I usually don’t go with tour groups, but every once in awhile I go with the school groups sponsored by Mundo Antiguo (which is Cusco’s best Spanish school, by the way!) The guide was my friend Dorian who was a teacher at the school but now is working as a commercial artist in Cusco. He grew up in the area and knows it well. He’s shown me some really interesting places and I’ve learned a lot from him.
As usual, our group was a veritable United Nations gathering with hikers from The Netherlands (Tessa and Stijn), Germany (Julian and Peter), Peru (Dorian), and the US (myself). One of the highlight of my hikes is interacting and making friends with people from all over the world!
We all hopped on colectivos at the usual spot near Calle Belen. Since I was the “local” guy, I let the others fill up one car to have a little more space while I got on a different one with other Peruvians. I always like riding with local people and making friends on the short 45-minute ride to Chinchero.
Once there, we walked to Plaza where everyone took one last break and got a little breakfast of choclo con queso (corn with gigantic kernels and cheese), then headed off to the trailhead behind the market area.
The hike begins by passing below the terraces of the Chinchero ruins which were probably built by the inca Tupac Yupanqui.

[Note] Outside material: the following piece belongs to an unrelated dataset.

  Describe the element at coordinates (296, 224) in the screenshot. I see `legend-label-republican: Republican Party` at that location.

The ruins are pretty impressive, but the best part soon came as we made our way past the ruins as the trail continued into the canyon.

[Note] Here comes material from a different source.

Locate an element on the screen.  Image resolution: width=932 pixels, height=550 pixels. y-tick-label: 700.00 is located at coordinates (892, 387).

We turned off on a smaller trail to the right and hiked along the steep side of the canyon for several hundred meters before coming upon a really beautiful waterfall. Of course, this time of the year there wasn’t much water coming down as it’s the dry season.
We spent a little time there while everyone took selfies then headed back down the trail and joined up with the main trail. Frankly, the trail the rest of the way down is rather boring until we finally reached Urquillos at the bottom of the canyon. The trail is often hard to follow, though you can’t get lost by continually moving downhill.

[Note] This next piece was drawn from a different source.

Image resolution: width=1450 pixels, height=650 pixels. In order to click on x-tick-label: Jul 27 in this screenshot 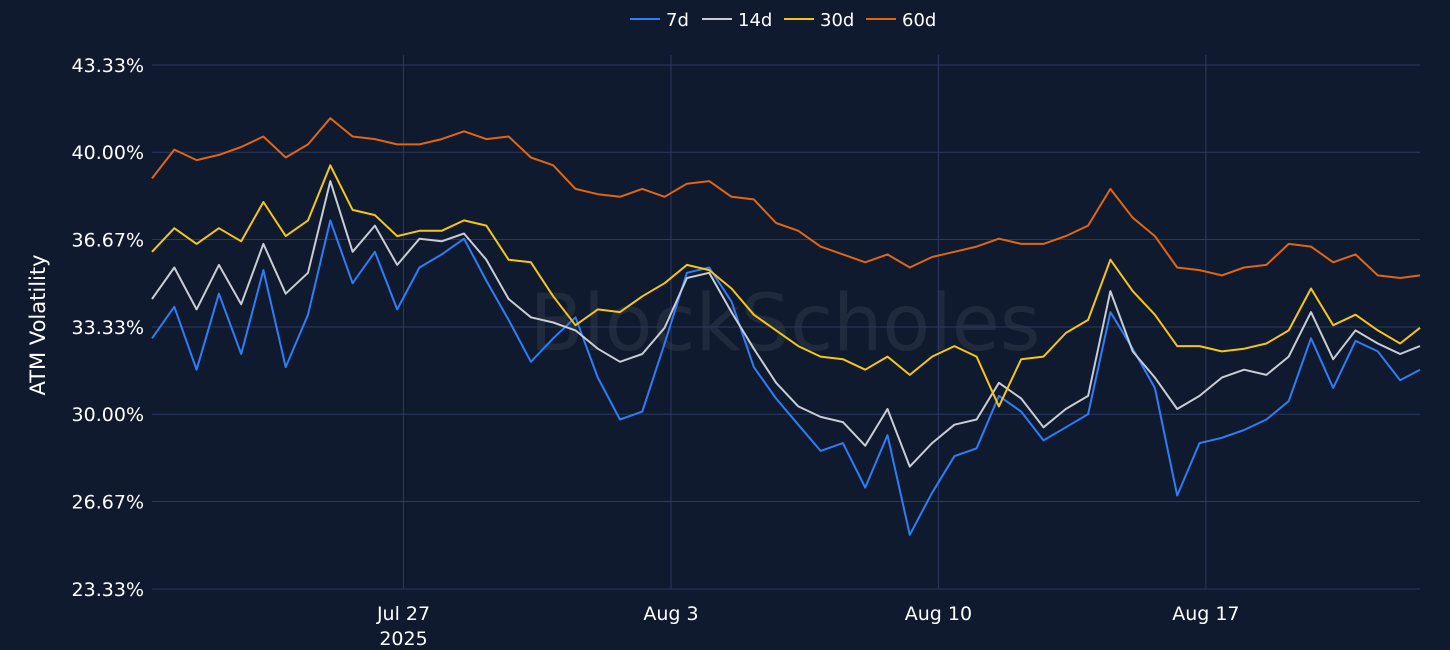, I will do `click(403, 614)`.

The views were nice looking into the valley below, but most of the time there wasn’t much to see except eucalyptus trees which, of course, block much of the view of the canyon.
This probably isn’t a surprise for those who know me, but the hikes better be breathtaking for me to be impressed. (Fortunately, almost every hike in the region fits that description!)
While beautiful, I enjoyed getting down to Urquillos and walking through the village. Urquillos has a small population, but it is a very large place due to the fact that it is thin and stretches all the way to the highway that runs between Urubamba and Pisac.
Unfortunately, we didn’t see many people. I wondered if many were simply working in the fields on Saturday morning. I always like chatting with people as we walk by.
While a nice morning walk, I doubt I’ll make this hike again except to see the waterfall when it is flowing more.